━━━ Given data ━━━
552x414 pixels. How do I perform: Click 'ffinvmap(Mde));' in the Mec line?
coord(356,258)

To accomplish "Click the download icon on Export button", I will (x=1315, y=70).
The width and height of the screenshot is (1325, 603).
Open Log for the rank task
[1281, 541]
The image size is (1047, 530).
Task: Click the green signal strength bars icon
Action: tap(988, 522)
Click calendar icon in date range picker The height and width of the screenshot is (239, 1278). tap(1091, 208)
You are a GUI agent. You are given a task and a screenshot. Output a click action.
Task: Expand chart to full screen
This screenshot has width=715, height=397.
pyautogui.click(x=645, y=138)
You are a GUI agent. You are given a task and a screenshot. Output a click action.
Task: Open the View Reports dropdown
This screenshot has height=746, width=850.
━━━
**Given task**
List each line of the records that contains the string "Open". Case counts.

**Finished exercise**
Open Log for the rank task
Task: Open the View Reports dropdown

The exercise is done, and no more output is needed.